Did you know that whether you own a car, and the colour of your car, can give some very interesting insights into whether you will pay your taxes?
This may sound unlikely, but recent work with a European national tax office using some highly detailed data found some fascinating connections. The first insight is that car ownership is a very good indicator of whether you are likely to miss a tax payment – but the relationship depends on age. For those over 30, not owning a car is linked to missing payments, but for those under 30, the opposite is true: Better payers are less likely to own a car. What’s more, those who own a red or black car are more likely to default or miss payments.
You can see that the age issue might be fairly logical from a lifestyle point of view, even if the colour is harder to explain. We could speculate that those over 30 generally tend to earn more, so are more likely to be able to afford a car. Those under 30 might be stretching to afford one, and therefore potentially struggling financially. Whatever the reasons, this is all very interesting if you are sitting in the tax office, wondering which people to “nudge” about their taxes and how to target the public sector equivalent of customer engagement. Asking the right question is the start of a more productive analytics journey.
Asking better questions
Analytics in general, and AI in particular, can help us to understand both what customers want and their response to engagement efforts. It is obvious that if you do not put out the right information, then you will not get the right response, and this follows for public sector organisations too. Consider Toyota’s “brake-gate”: The company’s communications focused heavily on damage limitation, but text mining work showed that people really wanted to know how to fix the problem. This produced a mismatch in expectations, which was unlikely to lead to happy customers doing what was wanted by the company. So for taxes, what makes people pay on time? Threats, or gentle reminders? You have to understand the customer response before you communicate.

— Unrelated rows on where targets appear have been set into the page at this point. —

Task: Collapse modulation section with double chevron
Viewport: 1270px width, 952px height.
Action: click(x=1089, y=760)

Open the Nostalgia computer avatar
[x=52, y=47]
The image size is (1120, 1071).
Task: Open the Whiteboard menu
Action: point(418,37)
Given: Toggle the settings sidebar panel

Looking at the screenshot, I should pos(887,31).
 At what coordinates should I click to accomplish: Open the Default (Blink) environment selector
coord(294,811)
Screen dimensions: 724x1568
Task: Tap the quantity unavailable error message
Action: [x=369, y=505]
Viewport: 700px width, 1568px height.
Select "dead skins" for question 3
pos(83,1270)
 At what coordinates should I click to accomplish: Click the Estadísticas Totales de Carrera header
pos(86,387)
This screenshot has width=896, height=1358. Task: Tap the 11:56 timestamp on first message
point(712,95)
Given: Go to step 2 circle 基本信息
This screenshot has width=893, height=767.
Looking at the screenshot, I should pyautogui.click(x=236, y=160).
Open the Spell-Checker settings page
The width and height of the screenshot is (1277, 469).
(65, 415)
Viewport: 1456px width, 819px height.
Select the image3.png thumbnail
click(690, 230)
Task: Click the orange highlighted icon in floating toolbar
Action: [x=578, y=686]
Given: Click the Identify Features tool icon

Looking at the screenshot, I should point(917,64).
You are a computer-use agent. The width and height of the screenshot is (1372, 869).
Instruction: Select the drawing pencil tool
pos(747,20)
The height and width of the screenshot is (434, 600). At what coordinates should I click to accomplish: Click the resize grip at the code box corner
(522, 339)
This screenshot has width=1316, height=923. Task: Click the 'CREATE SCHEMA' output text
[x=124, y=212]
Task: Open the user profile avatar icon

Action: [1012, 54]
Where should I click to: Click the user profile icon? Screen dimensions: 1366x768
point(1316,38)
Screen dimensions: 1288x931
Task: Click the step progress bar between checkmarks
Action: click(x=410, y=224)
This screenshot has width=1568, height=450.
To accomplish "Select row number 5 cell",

Real-time analytics is often considered the preserve of retail, but it also has potential in the public sector. Consider immigration and customs. Analytics could be used to identify which of those passing the Border Control desk should be stopped for a conversation, and also which goods to inspect in a three-hour transfer window. This will improve targeting of resources at potential problems, which is likely to be helpful to both customers and customs officers.
Trust and responsibility: The ethical dimension
There is, of course, another side to this, and that is related to trust. Particularly in the public sector, funded by taxpayers, your customers need to trust the results of your analytics, and especially the effects on their lives. In the 1990s and 2000s, the Metropolitan Police in the UK used statistics to justify stopping and searching a disproportionate number of young black men, on the grounds that they were more likely to be involved in knife (and other) crime. Trust in the Met dropped hugely when this became public knowledge, particularly in London, and there was a big community backlash. It may have been justifiable in terms of the statistics, but not in terms of the outcome.
Public sector organisations planning to use analytics need to remember that the end does not justify the means, and the means must be clear and transparent.
Many organisations need to share data with partners to maximise the effect of analytics. Sharing personal data without permission is not permitted under GDPR, but it may be worth considering the potential to share insights. It is, after all, reasonable to assume that those who default on their tax payments may also default on other types of payment too.
Will this sharing, however, be acceptable to customers? This is a conversation that needs to be expanded. Public sector organisations have a responsibility to protect and safeguard public money by reducing fraud and nonpayment, but they also need to be trusted to do that in an ethical way. The debate about how to achieve these aims is by no means over, but it is clear that analytics has an important part to play in the process. And with machine learning already being rolled out, the broader implications of how algorithms learn and the impact of AI will dictate more consumer education.